::: Material provided

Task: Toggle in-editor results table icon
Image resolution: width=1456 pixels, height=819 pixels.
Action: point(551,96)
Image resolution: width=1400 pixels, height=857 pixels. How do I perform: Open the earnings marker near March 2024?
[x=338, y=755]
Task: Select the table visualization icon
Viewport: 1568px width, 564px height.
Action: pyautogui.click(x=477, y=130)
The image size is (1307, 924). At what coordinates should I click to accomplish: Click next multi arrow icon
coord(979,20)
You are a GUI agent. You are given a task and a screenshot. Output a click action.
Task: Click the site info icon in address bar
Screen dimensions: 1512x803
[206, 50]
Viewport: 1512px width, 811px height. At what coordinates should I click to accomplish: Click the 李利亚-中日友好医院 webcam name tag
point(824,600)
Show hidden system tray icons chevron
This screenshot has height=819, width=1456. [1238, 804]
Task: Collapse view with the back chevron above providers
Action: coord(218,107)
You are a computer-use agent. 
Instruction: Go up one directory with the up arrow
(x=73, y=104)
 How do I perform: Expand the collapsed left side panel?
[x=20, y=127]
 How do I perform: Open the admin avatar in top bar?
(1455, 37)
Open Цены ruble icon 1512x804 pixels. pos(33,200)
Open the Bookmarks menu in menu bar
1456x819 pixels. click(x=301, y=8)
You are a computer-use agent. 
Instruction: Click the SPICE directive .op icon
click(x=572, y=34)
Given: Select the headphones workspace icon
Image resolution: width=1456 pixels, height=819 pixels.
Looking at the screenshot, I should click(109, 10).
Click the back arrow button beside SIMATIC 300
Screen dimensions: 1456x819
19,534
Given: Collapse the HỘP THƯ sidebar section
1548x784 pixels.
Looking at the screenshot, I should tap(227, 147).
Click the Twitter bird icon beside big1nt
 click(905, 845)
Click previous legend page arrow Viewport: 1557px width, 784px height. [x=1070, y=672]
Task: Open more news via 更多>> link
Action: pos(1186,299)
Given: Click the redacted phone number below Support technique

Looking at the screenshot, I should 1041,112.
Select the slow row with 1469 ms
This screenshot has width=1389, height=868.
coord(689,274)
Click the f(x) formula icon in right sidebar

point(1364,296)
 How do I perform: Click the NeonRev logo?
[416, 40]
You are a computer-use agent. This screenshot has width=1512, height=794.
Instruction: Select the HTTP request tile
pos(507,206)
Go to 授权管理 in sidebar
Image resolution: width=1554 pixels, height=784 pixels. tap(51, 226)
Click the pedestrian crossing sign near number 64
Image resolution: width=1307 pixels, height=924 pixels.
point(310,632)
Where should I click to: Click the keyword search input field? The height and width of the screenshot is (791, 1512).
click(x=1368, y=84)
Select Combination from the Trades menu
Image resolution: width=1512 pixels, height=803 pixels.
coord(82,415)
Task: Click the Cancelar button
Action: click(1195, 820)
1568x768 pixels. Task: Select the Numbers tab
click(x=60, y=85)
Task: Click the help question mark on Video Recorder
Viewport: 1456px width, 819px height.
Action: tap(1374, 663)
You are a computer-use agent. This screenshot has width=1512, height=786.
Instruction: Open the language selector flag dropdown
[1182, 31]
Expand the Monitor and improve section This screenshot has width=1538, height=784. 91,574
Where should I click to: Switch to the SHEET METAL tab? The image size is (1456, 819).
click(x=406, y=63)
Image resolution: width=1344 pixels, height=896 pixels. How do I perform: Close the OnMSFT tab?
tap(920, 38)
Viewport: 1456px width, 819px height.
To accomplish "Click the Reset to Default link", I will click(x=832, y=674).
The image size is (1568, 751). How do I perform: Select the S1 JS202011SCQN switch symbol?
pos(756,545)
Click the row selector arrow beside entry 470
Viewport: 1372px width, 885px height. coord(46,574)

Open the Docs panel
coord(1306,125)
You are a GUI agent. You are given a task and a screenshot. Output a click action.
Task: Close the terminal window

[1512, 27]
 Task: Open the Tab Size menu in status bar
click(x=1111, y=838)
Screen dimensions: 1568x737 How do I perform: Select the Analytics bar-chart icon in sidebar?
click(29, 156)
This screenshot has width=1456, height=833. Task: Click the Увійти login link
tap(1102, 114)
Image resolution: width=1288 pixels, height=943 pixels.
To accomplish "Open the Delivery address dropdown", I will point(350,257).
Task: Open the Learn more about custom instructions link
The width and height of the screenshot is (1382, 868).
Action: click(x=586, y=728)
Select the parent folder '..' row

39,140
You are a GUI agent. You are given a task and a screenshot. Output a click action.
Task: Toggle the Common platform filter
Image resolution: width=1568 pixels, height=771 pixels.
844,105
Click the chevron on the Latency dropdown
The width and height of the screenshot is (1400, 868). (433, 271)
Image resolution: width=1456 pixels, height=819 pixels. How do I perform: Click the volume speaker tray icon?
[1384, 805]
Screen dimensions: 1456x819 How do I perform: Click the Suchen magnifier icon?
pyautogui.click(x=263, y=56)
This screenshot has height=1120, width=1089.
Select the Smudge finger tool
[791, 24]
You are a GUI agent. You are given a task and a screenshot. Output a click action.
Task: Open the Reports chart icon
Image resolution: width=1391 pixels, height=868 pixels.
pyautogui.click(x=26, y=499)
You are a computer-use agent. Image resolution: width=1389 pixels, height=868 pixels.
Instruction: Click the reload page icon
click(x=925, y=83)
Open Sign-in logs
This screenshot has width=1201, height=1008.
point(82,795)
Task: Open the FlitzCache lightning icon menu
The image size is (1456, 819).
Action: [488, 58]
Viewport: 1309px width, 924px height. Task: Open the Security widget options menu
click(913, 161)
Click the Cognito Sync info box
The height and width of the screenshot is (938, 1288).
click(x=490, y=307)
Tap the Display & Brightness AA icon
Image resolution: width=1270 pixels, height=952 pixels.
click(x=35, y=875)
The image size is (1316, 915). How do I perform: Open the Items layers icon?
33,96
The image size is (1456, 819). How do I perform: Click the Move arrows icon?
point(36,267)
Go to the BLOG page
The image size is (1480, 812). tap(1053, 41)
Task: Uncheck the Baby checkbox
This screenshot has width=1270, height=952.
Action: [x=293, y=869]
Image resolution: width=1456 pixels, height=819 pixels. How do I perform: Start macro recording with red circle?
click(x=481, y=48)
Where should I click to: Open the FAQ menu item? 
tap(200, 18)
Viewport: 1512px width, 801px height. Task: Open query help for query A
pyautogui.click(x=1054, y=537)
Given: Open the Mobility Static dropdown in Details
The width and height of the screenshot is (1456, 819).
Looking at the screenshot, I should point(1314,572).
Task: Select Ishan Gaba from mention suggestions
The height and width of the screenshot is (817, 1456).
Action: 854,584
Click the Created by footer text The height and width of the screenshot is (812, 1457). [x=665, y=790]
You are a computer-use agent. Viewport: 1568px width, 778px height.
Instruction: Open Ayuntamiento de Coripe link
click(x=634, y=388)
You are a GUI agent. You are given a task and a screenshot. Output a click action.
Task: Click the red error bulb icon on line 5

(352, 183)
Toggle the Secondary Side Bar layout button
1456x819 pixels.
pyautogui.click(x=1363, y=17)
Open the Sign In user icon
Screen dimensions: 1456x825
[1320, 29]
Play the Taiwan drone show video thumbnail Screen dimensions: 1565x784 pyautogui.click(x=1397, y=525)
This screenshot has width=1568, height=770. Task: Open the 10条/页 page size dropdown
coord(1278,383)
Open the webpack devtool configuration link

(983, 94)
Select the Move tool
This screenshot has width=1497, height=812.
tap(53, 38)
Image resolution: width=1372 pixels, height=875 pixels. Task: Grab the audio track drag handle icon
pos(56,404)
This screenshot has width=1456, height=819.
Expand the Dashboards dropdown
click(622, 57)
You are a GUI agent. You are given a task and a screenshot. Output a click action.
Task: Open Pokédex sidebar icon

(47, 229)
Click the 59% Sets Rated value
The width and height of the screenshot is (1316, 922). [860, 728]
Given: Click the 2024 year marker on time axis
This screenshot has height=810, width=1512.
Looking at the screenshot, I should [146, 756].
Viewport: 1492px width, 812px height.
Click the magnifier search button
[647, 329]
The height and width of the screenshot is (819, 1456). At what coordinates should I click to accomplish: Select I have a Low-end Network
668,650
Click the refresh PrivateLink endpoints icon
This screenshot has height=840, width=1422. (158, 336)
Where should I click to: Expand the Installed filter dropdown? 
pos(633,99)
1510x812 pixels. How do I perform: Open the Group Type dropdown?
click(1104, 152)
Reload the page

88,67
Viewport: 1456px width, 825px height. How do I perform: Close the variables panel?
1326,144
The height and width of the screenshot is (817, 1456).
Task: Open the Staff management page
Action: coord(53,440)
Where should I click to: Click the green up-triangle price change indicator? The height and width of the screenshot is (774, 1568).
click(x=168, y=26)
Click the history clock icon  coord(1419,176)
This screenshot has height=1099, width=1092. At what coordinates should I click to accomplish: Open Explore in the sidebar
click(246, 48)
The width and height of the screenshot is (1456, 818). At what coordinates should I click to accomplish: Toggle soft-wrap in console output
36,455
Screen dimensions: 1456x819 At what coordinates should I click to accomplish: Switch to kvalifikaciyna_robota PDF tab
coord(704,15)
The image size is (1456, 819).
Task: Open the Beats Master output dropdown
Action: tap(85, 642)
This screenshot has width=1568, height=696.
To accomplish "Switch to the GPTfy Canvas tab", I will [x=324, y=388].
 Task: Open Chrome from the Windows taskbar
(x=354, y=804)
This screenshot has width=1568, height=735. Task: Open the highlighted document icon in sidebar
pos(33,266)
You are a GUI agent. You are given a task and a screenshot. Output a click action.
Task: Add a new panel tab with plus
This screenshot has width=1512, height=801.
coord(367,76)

::::::

=== The task ===
Using the records above, report each line that contains the word "computer" by copying it.

=== Solution to this task ===
You are a computer-use agent. 
You are a computer-use agent. 
You are a computer-use agent. This screenshot has width=1512, height=794.
You are a computer-use agent. This screenshot has width=1512, height=786.
You are a computer-use agent. Image resolution: width=1389 pixels, height=868 pixels.
You are a computer-use agent. Viewport: 1568px width, 778px height.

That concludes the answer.